L’ambition étant d’accroître la production, le commandant de la zone militaire de défense n°1 qui tient à la réussite de ces activités, a instruit ses services à conjuguer des efforts et de s’inspirer de l’expérience des activités réalisées dans ce sens par le 102ème bataillon aéroporté (BAP) au camp des 3 Martyrs.

Le Colonel Gilbert Ndakebonga Afouya, le formateur a axé son intervention sur la genèse des techniques agricoles au 102ème bataillon aéroporté, les différentes techniques agricoles, les avantages des techniques agricoles dans l’armée et quelques perspectives pour le 102ème BAP.




Selon lui, cette initiative a été prise dans le souci d’améliorer l’alimentation de la troupe. Les premières expériences sur le maraîchage sont menées à la villa para. A ce jour, ce groupement, qui expérimente la culture des champignons, élève aussi des poules pondeuses, capables de produire 15 palettes des œufs par jour. Il a également lancé une unité de production de porcs. Les séminaristes ont également appris des notions de base sur une bananeraie avec un système de plants issu d’un fragment de tige (Pif).

Les activités agro-pastorales dans la zone militaire de défense n°1 deviennent, sur instruction du commandement, des activités programmées. Chaque groupement doit rendre compte de la mise en application de cette orientation. La partie logistique de l’entame d’une telle activité incombe au commandement. Les militaires, a fait savoir Jean Olessongo Ondaye, disposent déjà des terres arables, notamment au village Lombo dans la sous-préfecture de Hinda dans le département du Kouilou. Sur ces terres seront menées des activités agro-pastorales.
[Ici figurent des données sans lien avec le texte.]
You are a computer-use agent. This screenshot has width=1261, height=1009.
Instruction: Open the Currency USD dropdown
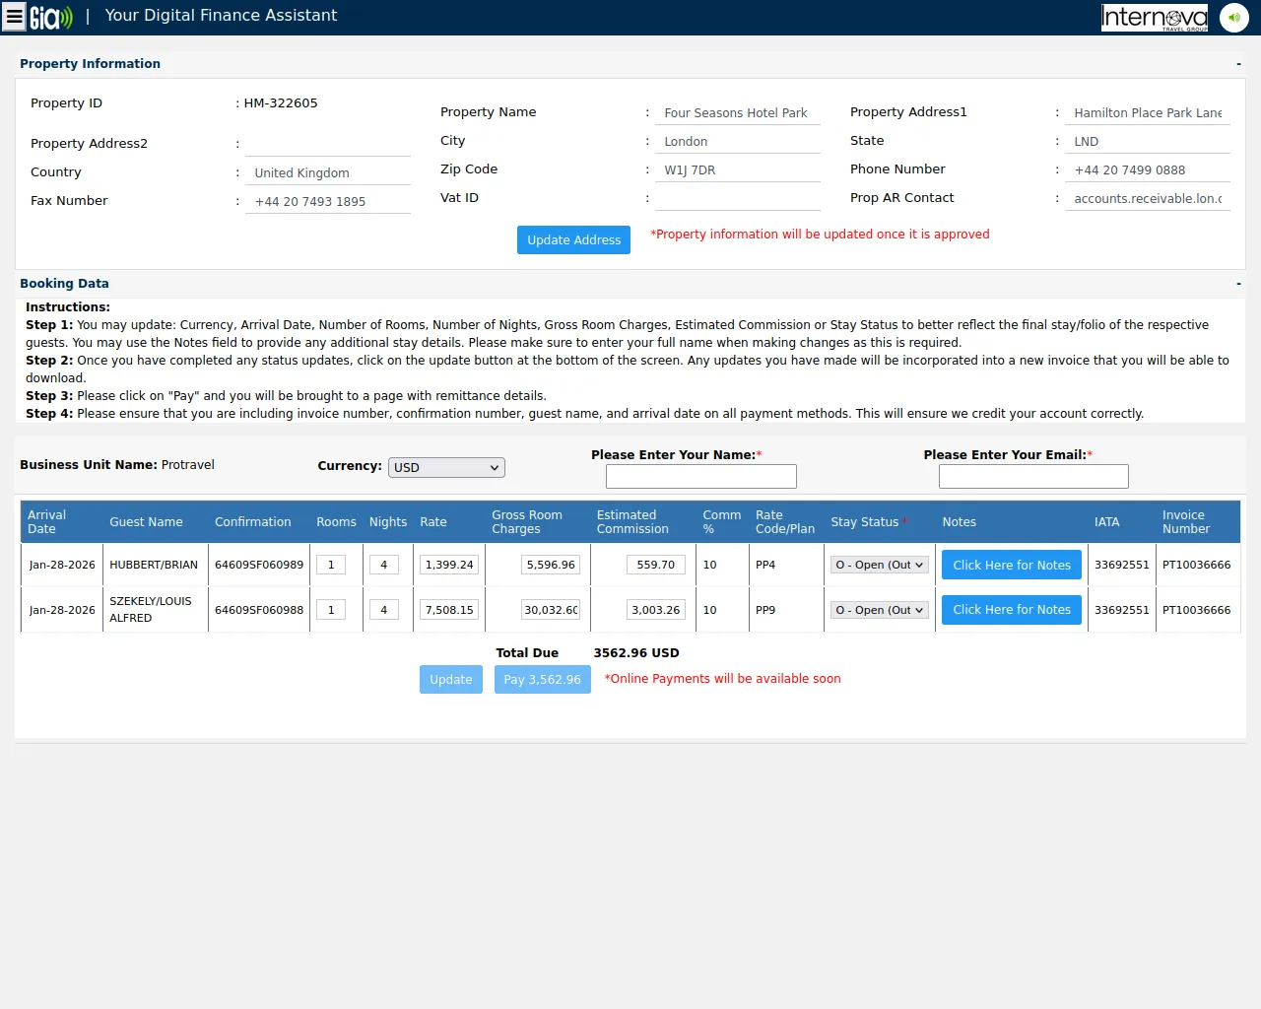click(x=446, y=467)
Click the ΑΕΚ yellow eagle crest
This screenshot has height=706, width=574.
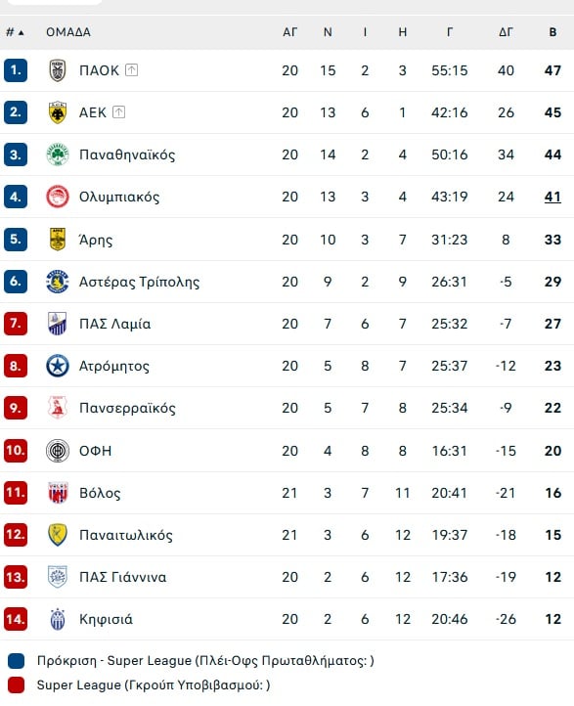tap(58, 112)
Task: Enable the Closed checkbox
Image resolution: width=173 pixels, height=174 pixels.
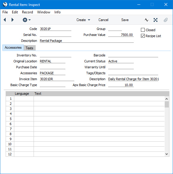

Le souhait serait que le commandement ait un œil sur ce projet qui devrait non seulement assurer l’indépendance alimentaire au sein des FAC mais aussi, apportera un plus dans le pouvoir d’achat des ponténégrins en particulier et du Congo en général. Si cette initiative tant louable pouvait servir d’exemple à tous, le pays pourrait prendre son envol sur le plan alimentaire et consommer ses propres produits.